🤖 AI Summary
Modeling high-order synergistic effects in high-dimensional data poses a significant challenge due to the difficulty of simultaneously achieving effective feature selection, capturing complex nonlinear relationships, and conducting valid statistical inference. This work proposes a Neural Network Machine Regression (NNMR) framework that integrates trainable input gating and adaptive depth regularization to jointly perform sparse feature selection and nonparametric function estimation within an end-to-end training paradigm. To enable reliable post-selection inference without relying on parametric assumptions, the method incorporates sample splitting and permutation testing, thereby rigorously controlling Type I error rates.
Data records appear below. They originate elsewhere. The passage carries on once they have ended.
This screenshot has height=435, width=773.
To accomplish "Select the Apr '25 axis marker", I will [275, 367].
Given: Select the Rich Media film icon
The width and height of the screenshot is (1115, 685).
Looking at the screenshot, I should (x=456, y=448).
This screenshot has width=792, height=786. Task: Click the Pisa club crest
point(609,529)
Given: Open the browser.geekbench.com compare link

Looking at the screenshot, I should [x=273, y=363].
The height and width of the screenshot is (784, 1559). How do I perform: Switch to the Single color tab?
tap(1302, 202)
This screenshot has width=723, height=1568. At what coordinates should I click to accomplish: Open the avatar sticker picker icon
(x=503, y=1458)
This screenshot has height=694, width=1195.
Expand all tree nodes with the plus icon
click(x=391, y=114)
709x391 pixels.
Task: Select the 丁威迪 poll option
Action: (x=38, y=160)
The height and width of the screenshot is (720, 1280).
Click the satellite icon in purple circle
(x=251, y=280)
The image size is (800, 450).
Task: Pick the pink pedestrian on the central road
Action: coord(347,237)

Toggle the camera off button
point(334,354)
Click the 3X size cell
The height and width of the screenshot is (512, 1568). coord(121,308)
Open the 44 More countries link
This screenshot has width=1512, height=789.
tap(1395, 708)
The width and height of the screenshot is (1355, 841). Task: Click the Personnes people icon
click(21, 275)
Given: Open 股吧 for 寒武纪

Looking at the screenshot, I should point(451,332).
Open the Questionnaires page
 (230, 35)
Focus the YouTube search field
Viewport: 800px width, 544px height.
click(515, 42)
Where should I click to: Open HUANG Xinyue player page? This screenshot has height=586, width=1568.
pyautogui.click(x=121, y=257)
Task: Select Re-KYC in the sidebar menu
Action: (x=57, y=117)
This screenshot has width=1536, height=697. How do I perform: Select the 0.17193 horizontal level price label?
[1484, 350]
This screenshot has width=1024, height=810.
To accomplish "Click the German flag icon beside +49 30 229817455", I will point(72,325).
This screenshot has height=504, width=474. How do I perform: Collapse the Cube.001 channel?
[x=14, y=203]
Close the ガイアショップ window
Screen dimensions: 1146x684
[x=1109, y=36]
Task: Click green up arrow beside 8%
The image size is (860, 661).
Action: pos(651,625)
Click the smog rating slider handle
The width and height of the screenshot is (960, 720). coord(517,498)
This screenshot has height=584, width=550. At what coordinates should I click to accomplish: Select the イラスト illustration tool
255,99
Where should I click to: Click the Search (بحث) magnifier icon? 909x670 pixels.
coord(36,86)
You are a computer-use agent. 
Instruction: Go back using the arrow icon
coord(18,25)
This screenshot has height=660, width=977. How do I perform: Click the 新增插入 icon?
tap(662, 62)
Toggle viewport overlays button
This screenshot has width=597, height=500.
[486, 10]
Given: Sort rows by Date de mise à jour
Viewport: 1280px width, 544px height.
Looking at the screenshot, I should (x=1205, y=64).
Empirical evaluations demonstrate that NNMR outperforms competing approaches such as Bayesian kernel machine regression in simulation studies and successfully identifies sparse, biologically interpretable dietary interaction factors in an adolescent growth study conducted in Mexico City.
📝 Abstract
We propose a new neural network framework, termed Neural Network Machine Regression (NNMR), which integrates trainable input gating and adaptive depth regularization to jointly perform feature selection and function estimation in an end-to-end manner. By penalizing both gating parameters and redundant layers, NNMR yields sparse and interpretable architectures while capturing complex nonlinear relationships driven by high-order synergistic effects. We further develop a post-selection inference procedure based on split-sample, permutation-based hypothesis testing, enabling valid inference without restrictive parametric assumptions. Compared with existing methods, including Bayesian kernel machine regression and widely used post hoc attribution techniques, NNMR scales efficiently to high-dimensional feature spaces while rigorously controlling type I error. Simulation studies demonstrate its superior selection accuracy and inference reliability. Finally, an empirical application reveals sparse, biologically meaningful food group predictors associated with somatic growth among adolescents living in Mexico City.